Travail ne signifie pas toujours salaire et salaire ne signifie pas toujours travail. Dans la société de production actuelle, il s’agit là d’une erreur fatale de raisonnement. Entre travail salarié et travail non rémunéré pour la famille, une femme active sur le plan professionnel accomplit une double charge considérable. Sa motivation provient toutefois de la conviction d’effectuer une tâche importante pour l’avenir de ses enfants et de la société.

Laurence P. a grandi dans une famille d’agriculteurs où le travail était abondant et les paroles rares. Ses parents lui firent comprendre qu’elle n’était qu’une fille, de sorte qu’elle apprit rapidement à demeurer en retrait et à obtenir une reconnaissance par ce qu’elle faisait. Aujourd’hui, elle dirige une petite entreprise. Son domaine de compétences englobe les tâches suivantes : gestion des ressources, du personnel (engagement, encadrement psychologique, formation et médiation), administration, comptabilité, logistique et infrastructures, de même qu’intervention en situation de crise. Avec ce cahier des charges, il est toutefois singulier que Laurence P. ne touche pas un salaire de manager. C’est qu’il s’agit là d’un travail non rémunéré : en effet, Laurence est ménagère et mère de famille, tout en exerçant à côté une activité lucrative à 60%.

L’entreprise

Laurence gère une famille recomposée de 7 enfants. Aux défis spécifiques inhérents à cette situation s’ajoutent les particularités d’une famille interculturelle. Son mari, originaire du Moyen-Orient où il a aussi effectué ses études, a suivi en Suisse une nouvelle formation qui lui a permis de trouver un travail. A la maison, il aide à la cuisine, amène les enfants à la crèche ou les surveille, mais son cœur n’est pas vraiment ici, car toutes ses préoccupations sont dirigées vers un retour au pays.
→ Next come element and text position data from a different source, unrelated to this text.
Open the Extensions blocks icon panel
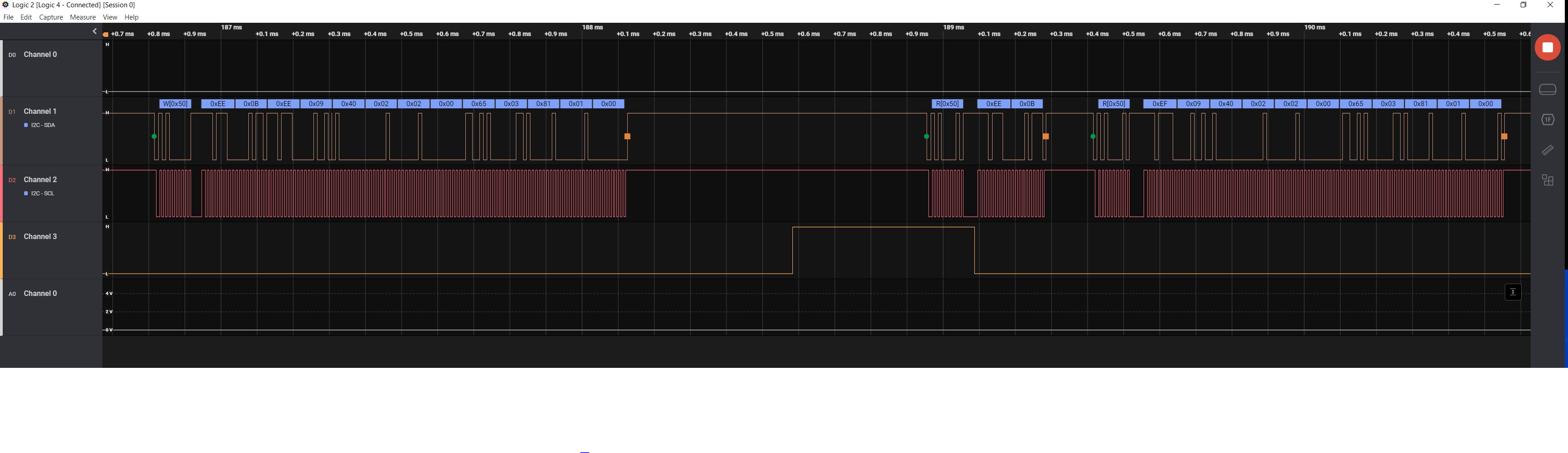 click(x=1548, y=180)
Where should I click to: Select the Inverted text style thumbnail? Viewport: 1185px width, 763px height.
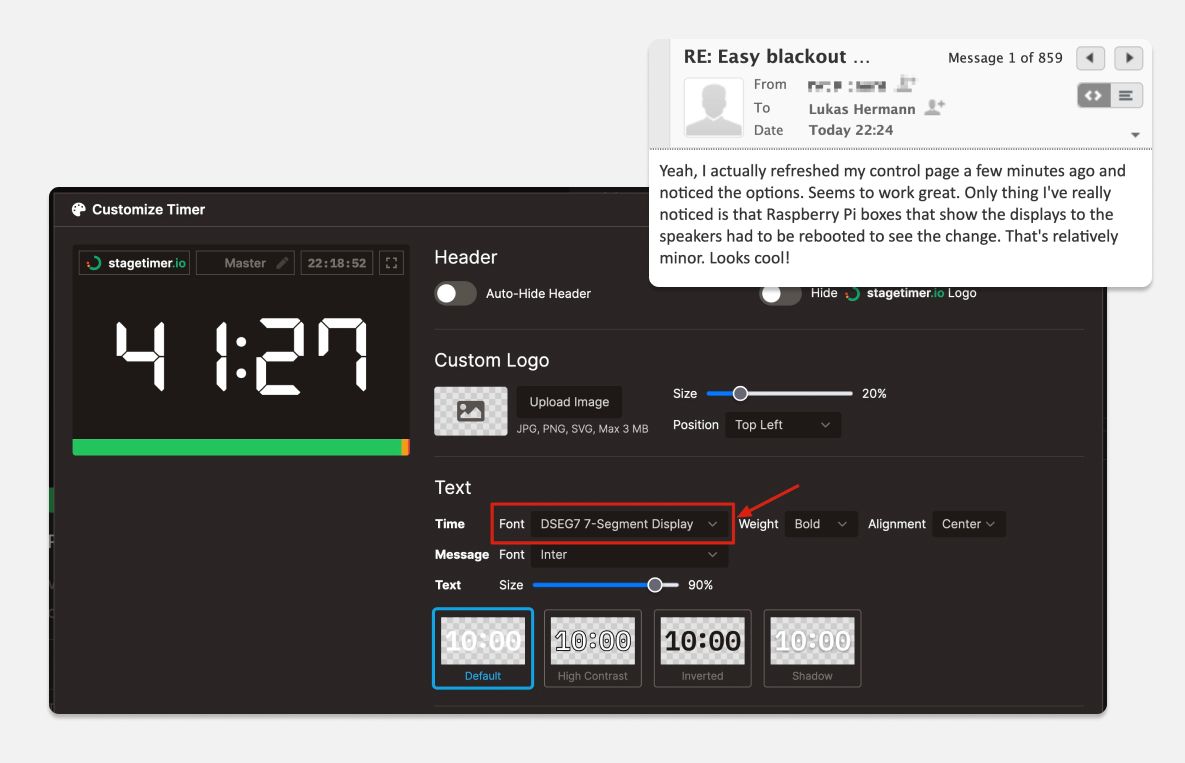pos(702,648)
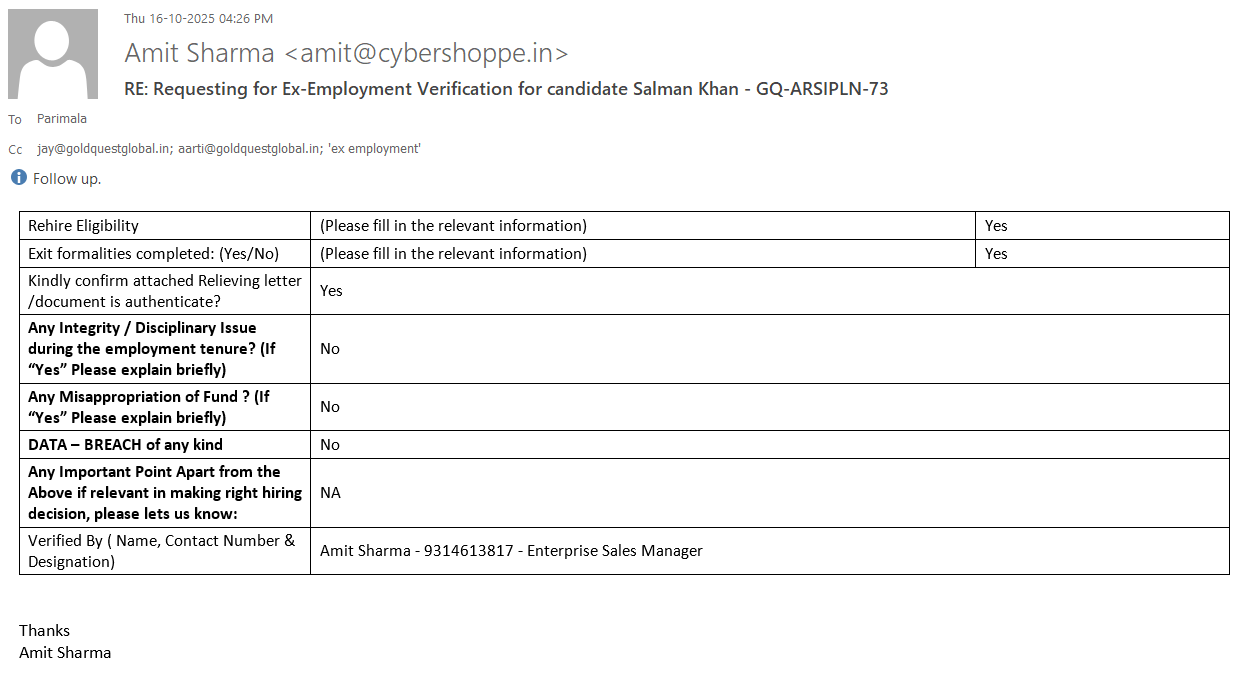Click the sender's avatar placeholder picture
The image size is (1256, 677).
53,54

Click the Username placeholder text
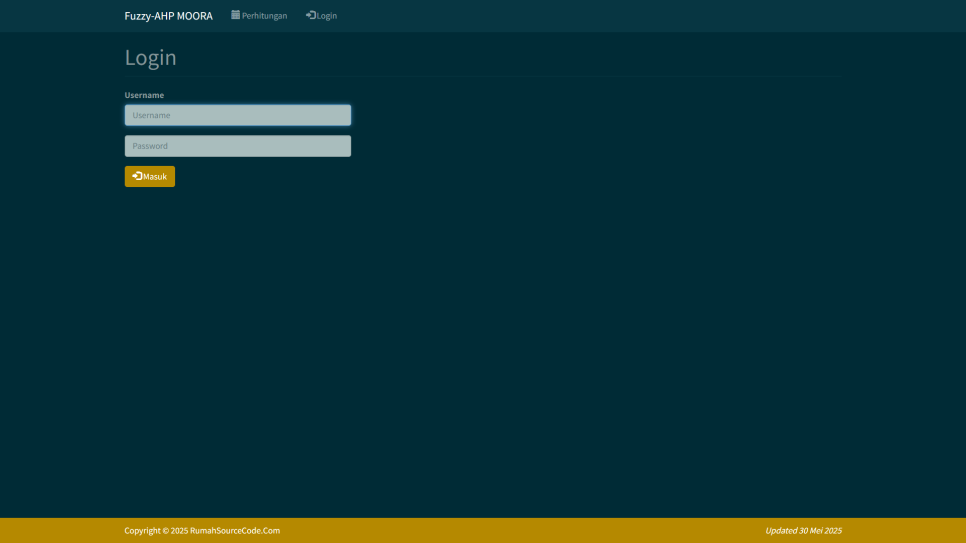pos(151,115)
Voici à quoi ressemble le déroulement de la journée de Laurence : 6h00 réveil et préparatifs, 7h00 déjeuner, 7h30 amener à la hâte la petite à la crèche dans sa poussette puis prendre le bus au dernier moment. Pendant le trajet qui la mène à son travail, Laurence a enfin 20 minutes pour elle. Comme elle est croyante, elle en profite pour remettre toute sa famille à Dieu. Arrivée au travail, elle savoure de pouvoir se consacrer à une activité à la fois. A midi, elle téléphone à la maison pour demander si tout est en ordre et s’assurer que le repas préparé la veille a été réchauffé. Le soir, nouvelle pause durant le trajet en bus, avant de reprendre la petite à la crèche et de faire quelques courses avec un budget strictement calculé.
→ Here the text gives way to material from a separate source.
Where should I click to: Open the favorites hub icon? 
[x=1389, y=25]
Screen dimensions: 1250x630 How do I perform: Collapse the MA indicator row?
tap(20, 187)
Lorsque d’autres profitent de leur soirée

Si Laurence a de la chance, le souper est déjà prêt. Puis, les enfants participent aux différents travaux en proposant parfois spontanément leur aide. Tout en allaitant la petite, elle fait deux dictées à la fois puis contrôle les exercices de piano des enfants, note mentalement qu’il faudra nettoyer le sol, éliminer des tâches sur le canapé et recoudre un vêtement ; puis il y a un enfant à consoler tandis que la machine à laver tourne et que le téléphone sonne. A 21h00 environ, tout le monde a mangé, est lavé et couché. Laurence en profite pour ouvrir le courrier et effectuer les tâches ménagères les plus urgentes. A la fin, il faut encore préparer le repas pour le jour suivant et vers 22h00 – 23h00, elle a enfin terminé sa journée.
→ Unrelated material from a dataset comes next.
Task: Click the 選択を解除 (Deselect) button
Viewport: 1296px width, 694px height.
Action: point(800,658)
Que reste-t-il à Laurence ?

La satisfaction d’avoir accompli une nouvelle journée. Laurence savoure son temps libre à petites doses, quand elle a congé et que le bébé fait la sieste pendant que les autres enfants sont à l’école ou lorsque le ménage est terminé et qu’il lui reste une demi-heure pour appeler une amie et fixer un rendez-vous. Laurence est convaincue de donner à ses enfants une base solide pour la vie.